If these were really the requirements, then the PO's salary should be split and go to the developers, because they would need to do that job anyway and at least do not get distracted by an incompetent PO.
You think a PO is incompetent if they hand over a mockup with a "Save" button and not a 200 page document that among every other detail says "Clicking or otherwise depressing the 'Save' button should persist the information in fields A, B, and C into the database within 500ms" or some such overspecification? We're selling ads, not sending people to the moon.
This kind of culture eventually produces the equivalent stupid formalization on the dev side like "all modules must have at least 99.85% coverage and a three-phase UML diagram review by the architecture team before deployment".
Better to have some slack and people willing to use common sense on both sides.
I think a PO is mostly useless if they do not provide a clear set of acceptance criteria. Low-effort requirement descriptions are just shifting the responsibility to the developers, because they leave too much room for interpretation. Lack of technical understanding is another common source of friction. TBH, the best PO that I worked with has a CS degree.
I agree. I'd expect a huge compensation gap between someone who types up "make a save button" when the user says "I want to save", and some who comes up with "Users wish to persist state between uses of the application, therefore we want to retain the users current balance, brightness setting..."
The former shouldn't be paid more than a front desk receptionist, and I'll keep the difference since I'll be picking up the rest of the role.
I did say "a mockup with a Save button", not "a rock with 'Save plz' carved into it thrown through the devs' office window." Yes, the PO has to care too.
I guess count yourselves lucky you've only had bad POs and not bad POs and bad developers.
I think we are talking about different complexities of projects. In a complex project in a complex environment in a team larger than 2, a mockup often does not cut it. I've seen underspecified requirements leading to misunderstandings countless times. I have never seen a situation where I thought that writing down those 5-15 acceptance criteria upfront was a waste of time. The discussions that follow when a deadline was missed because of misunderstandings feel much more like a waste of time to me.
In a simple project a mockup can be enough, but then what do you need a PO for?
Mockup is great if you are just working on the front end, but what is the save button actually supposed to do? I can figure that out, talk to the users and understand what they want to save, but I feel like that's the product owners job.

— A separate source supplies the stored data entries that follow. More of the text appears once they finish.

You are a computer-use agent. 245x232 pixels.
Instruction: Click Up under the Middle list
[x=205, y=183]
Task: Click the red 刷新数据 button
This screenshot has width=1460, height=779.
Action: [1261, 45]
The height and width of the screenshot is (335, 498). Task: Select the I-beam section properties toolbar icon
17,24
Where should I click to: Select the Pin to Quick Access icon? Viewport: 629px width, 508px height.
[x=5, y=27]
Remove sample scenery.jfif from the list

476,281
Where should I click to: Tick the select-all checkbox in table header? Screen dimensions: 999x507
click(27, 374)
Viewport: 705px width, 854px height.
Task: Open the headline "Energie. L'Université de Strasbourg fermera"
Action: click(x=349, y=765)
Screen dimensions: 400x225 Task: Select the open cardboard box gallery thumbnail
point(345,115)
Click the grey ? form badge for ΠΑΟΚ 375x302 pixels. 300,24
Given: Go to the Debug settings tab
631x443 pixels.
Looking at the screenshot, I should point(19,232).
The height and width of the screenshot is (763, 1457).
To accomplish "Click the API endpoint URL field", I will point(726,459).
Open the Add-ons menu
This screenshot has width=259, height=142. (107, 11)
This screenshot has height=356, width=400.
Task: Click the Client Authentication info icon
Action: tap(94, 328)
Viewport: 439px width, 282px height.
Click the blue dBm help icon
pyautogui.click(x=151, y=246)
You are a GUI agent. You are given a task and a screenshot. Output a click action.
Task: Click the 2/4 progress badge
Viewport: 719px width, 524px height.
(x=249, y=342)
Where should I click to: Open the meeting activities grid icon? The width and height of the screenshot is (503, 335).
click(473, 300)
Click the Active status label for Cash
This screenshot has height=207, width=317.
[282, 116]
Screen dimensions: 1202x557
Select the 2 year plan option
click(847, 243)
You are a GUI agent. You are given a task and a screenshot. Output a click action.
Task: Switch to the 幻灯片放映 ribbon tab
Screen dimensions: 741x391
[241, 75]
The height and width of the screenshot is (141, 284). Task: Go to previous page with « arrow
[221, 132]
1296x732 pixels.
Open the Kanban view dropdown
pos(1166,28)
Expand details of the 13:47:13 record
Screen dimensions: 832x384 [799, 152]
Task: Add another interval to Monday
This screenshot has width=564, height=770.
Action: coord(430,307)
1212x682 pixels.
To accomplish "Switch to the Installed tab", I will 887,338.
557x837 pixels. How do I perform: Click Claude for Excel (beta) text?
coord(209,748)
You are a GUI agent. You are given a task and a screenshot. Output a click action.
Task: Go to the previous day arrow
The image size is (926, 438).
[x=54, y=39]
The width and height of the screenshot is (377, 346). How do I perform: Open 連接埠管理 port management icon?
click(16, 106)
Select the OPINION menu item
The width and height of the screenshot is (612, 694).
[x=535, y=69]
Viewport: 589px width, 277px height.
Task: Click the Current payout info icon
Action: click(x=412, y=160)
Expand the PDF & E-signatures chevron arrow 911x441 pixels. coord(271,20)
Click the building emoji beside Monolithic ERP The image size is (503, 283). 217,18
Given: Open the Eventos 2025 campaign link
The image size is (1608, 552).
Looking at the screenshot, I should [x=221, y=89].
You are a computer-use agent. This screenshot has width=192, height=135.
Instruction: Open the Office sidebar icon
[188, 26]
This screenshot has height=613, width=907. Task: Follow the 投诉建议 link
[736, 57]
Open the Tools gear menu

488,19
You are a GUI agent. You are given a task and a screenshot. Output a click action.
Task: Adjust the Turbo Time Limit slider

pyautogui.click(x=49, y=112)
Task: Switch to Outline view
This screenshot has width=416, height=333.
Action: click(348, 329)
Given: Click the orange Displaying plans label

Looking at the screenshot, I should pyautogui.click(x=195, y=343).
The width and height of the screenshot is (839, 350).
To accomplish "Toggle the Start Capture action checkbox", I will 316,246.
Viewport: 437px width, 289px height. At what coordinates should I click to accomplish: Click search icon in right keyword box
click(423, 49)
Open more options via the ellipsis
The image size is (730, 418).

Likewise, a programmer who can only code a solution when given a spec like the latter, should only be paid as much as the help desk tech, since the PO will be picking up the rest of the role.
I can get a receptionist to type "make a save button" into a jira ticket when the customer asks for it (that's more than some PO's I've had have done, some would just copy and paste the email from the customer into the ticket providing no additional context or clarification), can you get a help desk person to build the app?
The absolute worst PO I ever worked with had a CS degree, and kept asking stuff like "why aren't you using MVC" and specifying technical details that wouldn't work rather than a product vision.
Deep technical knowledge can help a PO, especially in technical products, but it should not be influencing how they present to the dev team. Otherwise they're just another even-less-accountable architecture astronaut.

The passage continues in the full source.